Once lines are inspected and found free of damage or hazards, PG&E can proceed with restoring power to customers.
PSPS UPDATE: Power has been restored to 30,000+ customers. Ground crews are patrolling lines to ensure they are safe to re-energize. Some air inspections paused due to poor visibility caused by smoky & hazy skies as well as gusty easterly winds. Thank you for your patience. pic.twitter.com/kocsgJqxCk— Katie Allen (@PGE_Katie) September 9, 2020
More than 3,000 PG&E personnel will patrol and inspect some 10,750 miles of transmission and distribution power lines Wednesday. Patrols start when the severe weather has subsided enough to make it “all clear” for crews on foot and in aircraft to do inspections of lines.

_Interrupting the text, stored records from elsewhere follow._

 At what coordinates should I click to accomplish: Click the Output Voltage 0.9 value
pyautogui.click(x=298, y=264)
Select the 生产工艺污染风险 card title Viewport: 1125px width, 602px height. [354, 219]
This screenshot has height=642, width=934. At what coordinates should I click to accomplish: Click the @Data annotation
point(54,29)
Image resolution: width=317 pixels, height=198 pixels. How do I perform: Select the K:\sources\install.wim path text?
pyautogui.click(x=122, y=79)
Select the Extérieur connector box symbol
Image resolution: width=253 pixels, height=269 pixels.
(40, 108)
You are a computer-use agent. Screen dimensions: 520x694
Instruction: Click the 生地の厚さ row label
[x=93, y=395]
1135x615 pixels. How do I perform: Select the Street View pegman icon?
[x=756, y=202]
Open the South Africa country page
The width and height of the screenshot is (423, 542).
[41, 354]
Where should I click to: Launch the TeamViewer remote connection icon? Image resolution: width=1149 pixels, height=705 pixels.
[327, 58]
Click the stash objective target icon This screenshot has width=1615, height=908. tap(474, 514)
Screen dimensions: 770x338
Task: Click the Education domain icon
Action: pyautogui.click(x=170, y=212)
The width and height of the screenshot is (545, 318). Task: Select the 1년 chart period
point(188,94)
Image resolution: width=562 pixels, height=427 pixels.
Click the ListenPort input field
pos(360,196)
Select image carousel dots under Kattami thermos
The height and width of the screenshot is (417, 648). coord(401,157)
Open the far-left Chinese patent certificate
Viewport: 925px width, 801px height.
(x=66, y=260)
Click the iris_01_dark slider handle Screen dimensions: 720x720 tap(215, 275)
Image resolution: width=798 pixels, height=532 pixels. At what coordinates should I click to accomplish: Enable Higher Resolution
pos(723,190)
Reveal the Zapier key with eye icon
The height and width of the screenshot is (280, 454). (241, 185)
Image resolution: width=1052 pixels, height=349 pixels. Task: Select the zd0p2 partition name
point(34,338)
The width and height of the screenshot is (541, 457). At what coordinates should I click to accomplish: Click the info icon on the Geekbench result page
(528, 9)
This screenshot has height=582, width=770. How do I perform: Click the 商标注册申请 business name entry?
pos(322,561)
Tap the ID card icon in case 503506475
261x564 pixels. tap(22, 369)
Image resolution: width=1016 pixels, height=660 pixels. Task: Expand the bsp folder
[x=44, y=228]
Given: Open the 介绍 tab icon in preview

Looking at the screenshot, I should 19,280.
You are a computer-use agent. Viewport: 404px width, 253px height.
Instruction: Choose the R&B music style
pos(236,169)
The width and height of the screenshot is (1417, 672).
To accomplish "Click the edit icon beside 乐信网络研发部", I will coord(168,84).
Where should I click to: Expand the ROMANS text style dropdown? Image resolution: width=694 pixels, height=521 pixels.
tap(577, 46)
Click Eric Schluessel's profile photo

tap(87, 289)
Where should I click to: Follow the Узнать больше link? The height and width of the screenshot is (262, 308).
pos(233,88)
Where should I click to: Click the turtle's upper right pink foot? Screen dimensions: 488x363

Restoration for the vast majority of customers impacted by this PSPS event is expected to be completed by the end of the day Wednesday.
Late Tuesday afternoon, the “all clear” was given for portions of four counties. PG&E meteorologists confirmed the “all clear” for many other counties overnight, meaning ground and helicopter inspections will start at daylight. The “all clear” for portions of a few remaining counties is expected around 9 a.m.
The shutoff impacted approximately 172,000 customers in portions of 22 counties: Alpine, Amador, Butte, Calaveras, El Dorado, Humboldt, Kern, Lake, Lassen, Mariposa, Napa, Nevada, Placer, Plumas, Shasta, Sierra, Siskiyou, Sonoma, Tehama, Trinity, Tuolumne and Yuba.
Within the PSPS-affected area, PG&E weather stations registered 40 to 60 mph wind speeds overnight Monday with reports of 66 mph wind gusts in the Northern Sierras. These Diablo winds are strong enough to break tree limbs, blow them into power lines, and cause rapid fire spread.